Then on July 22 I got this weird press release from the SRA which began ‘The SRA welcomes the signing of an agreement with VRG regarding the WCML and Virgin Cross Country franchises'. At the bottom of the press released it said that details of the agreement were announced by Stagecoach Group to the London Stock Exchange at 07.30 that morning'.

For heavens sake, this is our money which the SRA is disbursing and it can't be bothered to give us the details? Worse, the details were announced as part of a dire set of preliminary results which sent Stagecoach shares downward again. And Stagecoach is the minority(49%) shareholder in VRG

Is it just me or this ‘nothing to do with us Gov' approach on a par with Neville Chamberlain welcoming the declaration of war with Germany, details of which had been given by the German foreign Minister in Berlin that morning?

And it got worse, because the vagueness of the SRA ran head-on into the detail of Stagecoach.

 

Something on account

SRA Chief Operating Officer Nick Newton said that the ‘interim' agreement would ‘hold good the business while long term solutions are explored by the SRA and Virgin Rail Group together. ‘Explored'? That sounded suspiciously like ‘Here's something on account while we sort out the mess'. Which would be quite reasonable, all things considered.

GIVEN DATA -
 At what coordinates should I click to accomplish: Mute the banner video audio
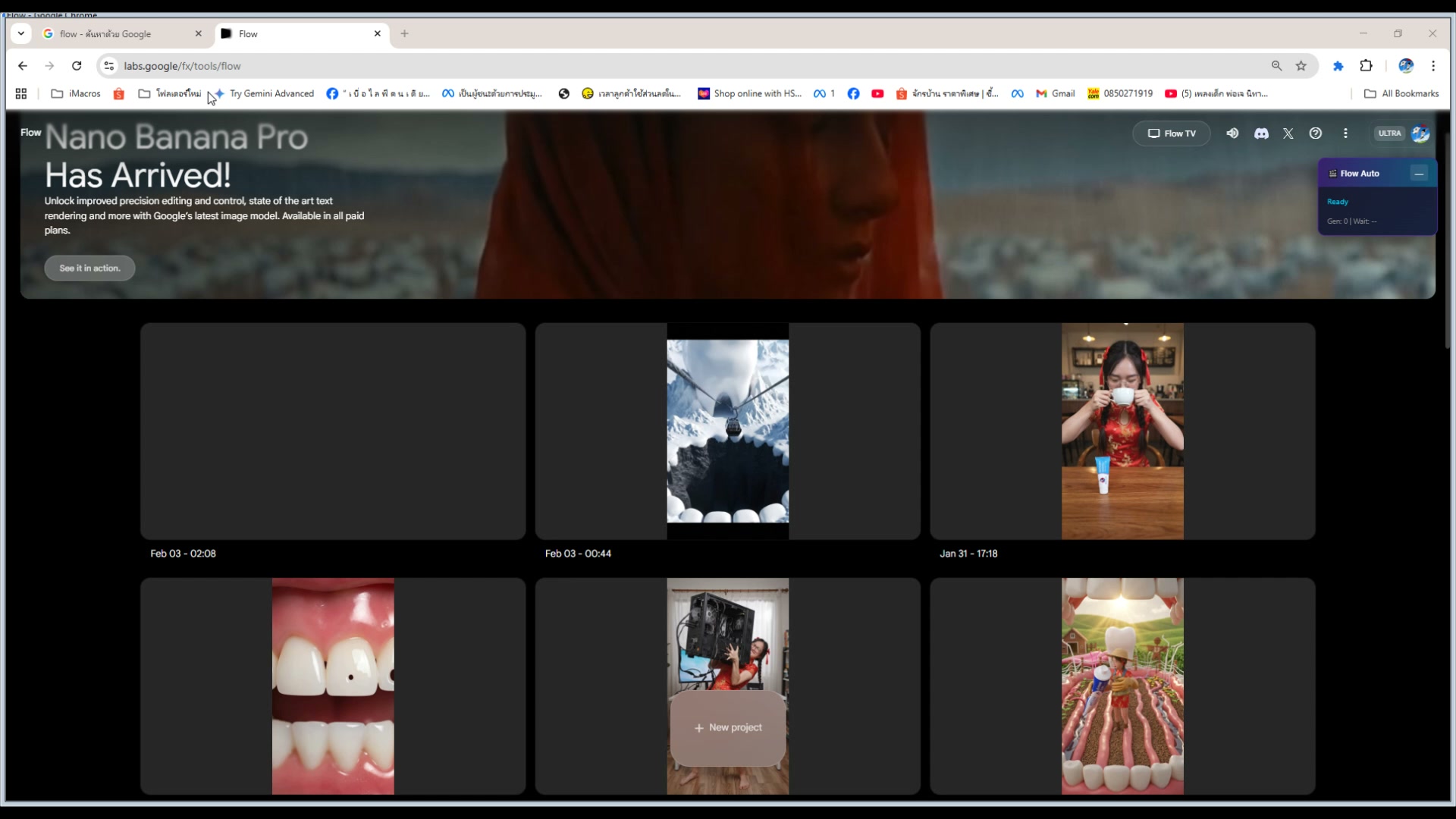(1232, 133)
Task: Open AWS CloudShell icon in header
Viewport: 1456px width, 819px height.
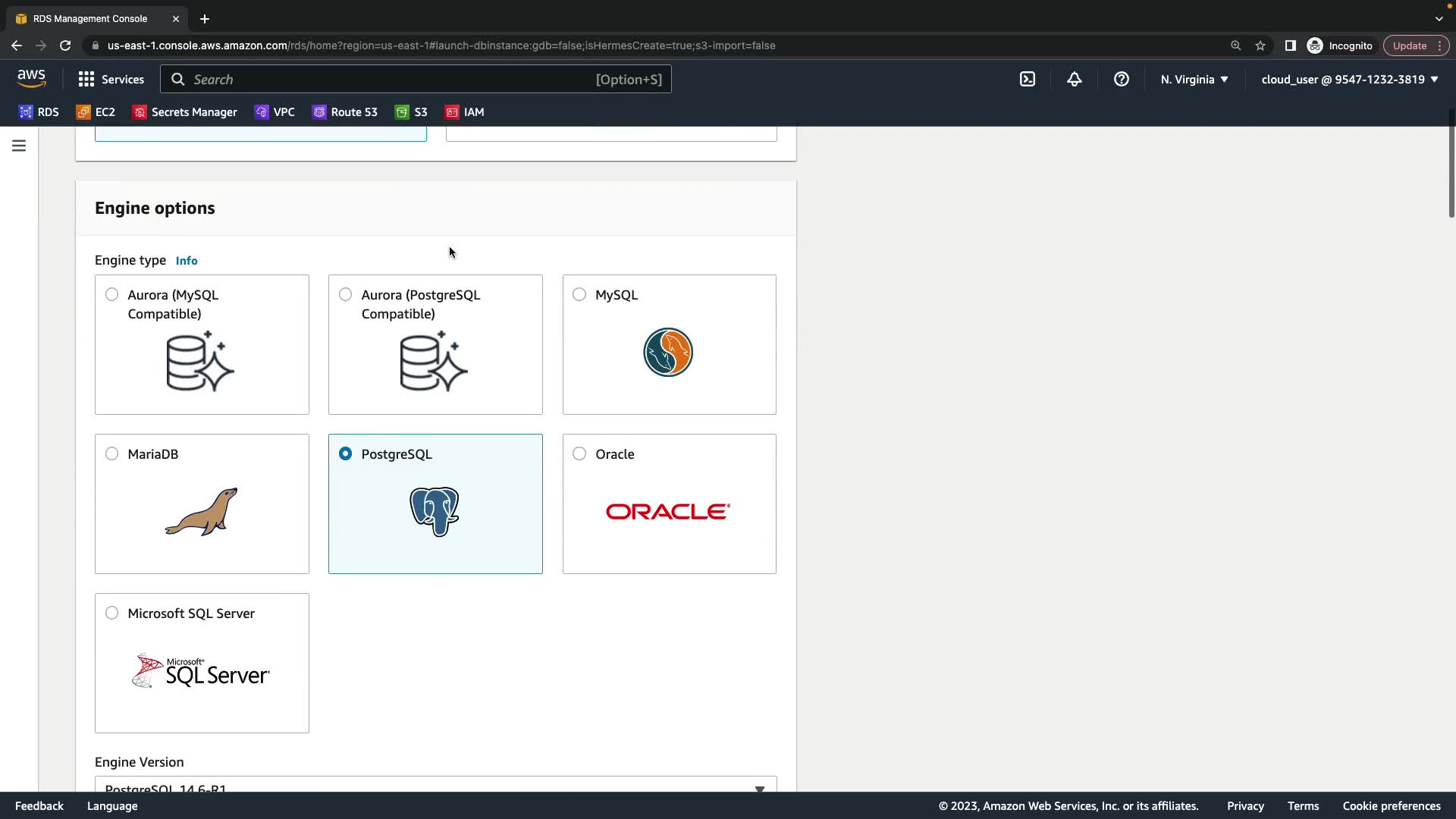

LIST OF TASKS -
[1] According to the passage on the SRA agreement, what share of VRG does Stagecoach hold?
[2] Extend the passage on the SRA agreement with Virgin Rail Group, picking up after its final sentence.
The material comes from a separate source and has no connection to the passage on the SRA agreement.

ANSWERS PER TASK -
[1] Stagecoach holds a 49% minority share in VRG.

[2]
Nick was clear that ‘this specific interim agreement makes passenger sense and taxpayer sense and is bound by stringent terms and conditions. It delivers stability while the SRA works with VRG to identify and secure the best future for passenger service and delivery on those routes'.

There was a cryptic envoi. ‘Significantly, this agreement focuses on service delivery, now and in the future, rather than remonstrating about past problems'. I had to check ‘remonstrate' in this context: it means to make a forcefully reproachful protest. As in ‘You sold us this useless track access agreement, what are you going to do about it', I imagine.

 

Shock horror

But when the detail emerged from Stagecoach, or rather the Stagecoach version of the detail, the air was thick with remonstrations.

First, the number of the day was £106million. This is the sum being provided by the SRA to VRG to support the two franchises up to the end of the current financial year on March 31 2003 . That is agreed by both parties

Sadly, most of the daily press categorised this as ‘£100million given to Virgin'. Sir Richard Branson was moved to write to the Evening Standard explaining that ‘not a penny will be taken out by shareholders or individuals'.

Quite true. The £106million is needed to cover the losses at the two franchises over and above the £91million compensation from Railtrack.

Deal

Stagecoach statement

* Both WCML and XC to be run under SRA support until March 2003.

*WCML franchise to be renegotiated with Virgin Rail Group from March 2003.

*If no agreement, VRG will run the franchise under a management contract for a 2% fee of revenue until an agreement is reached.

*XC franchise to be renegotiated with Virgin Rail Group from March 2004. If no agreement, VRG will run the franchise under a management contract for a 1% fee of revenue until an agreement is reached, or alternatively the SRA may put the franchise out to other bidders.

*Once both franchises are renegotiated, they will operate on the basis of a normal railway franchise risk with an appropriate rate of return.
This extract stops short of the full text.